[Saved data entries]
- - - - - - -

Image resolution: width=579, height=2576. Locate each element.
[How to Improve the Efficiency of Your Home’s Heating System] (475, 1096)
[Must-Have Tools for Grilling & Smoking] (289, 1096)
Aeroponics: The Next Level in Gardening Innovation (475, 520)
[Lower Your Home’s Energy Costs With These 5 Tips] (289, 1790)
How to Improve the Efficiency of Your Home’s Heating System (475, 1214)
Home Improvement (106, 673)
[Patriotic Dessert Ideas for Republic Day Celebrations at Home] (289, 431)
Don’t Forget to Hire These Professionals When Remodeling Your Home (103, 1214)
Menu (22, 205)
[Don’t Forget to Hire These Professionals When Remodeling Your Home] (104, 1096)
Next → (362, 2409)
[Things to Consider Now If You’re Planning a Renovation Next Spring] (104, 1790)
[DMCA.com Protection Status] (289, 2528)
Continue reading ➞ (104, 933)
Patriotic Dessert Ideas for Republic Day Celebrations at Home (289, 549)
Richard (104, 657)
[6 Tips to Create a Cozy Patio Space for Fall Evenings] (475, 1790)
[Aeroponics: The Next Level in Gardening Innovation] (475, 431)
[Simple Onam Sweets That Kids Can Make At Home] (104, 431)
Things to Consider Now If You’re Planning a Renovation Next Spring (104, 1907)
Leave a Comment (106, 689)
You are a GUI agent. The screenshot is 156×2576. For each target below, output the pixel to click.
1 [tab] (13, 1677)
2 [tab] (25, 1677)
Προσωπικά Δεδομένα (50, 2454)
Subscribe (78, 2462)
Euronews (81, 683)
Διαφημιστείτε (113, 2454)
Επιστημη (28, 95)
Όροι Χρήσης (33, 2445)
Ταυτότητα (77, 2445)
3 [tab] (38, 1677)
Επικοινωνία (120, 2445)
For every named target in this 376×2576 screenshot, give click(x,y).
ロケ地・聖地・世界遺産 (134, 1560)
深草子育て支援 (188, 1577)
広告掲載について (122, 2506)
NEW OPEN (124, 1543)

- - - - - - -

▶ Problem to solve
Please show all lines from the entries that contain the word "each".

▶ Written answer
Image resolution: width=579, height=2576. Locate each element.
You are a GUI agent. The screenshot is 156×2576. For each target below, output the pixel to click.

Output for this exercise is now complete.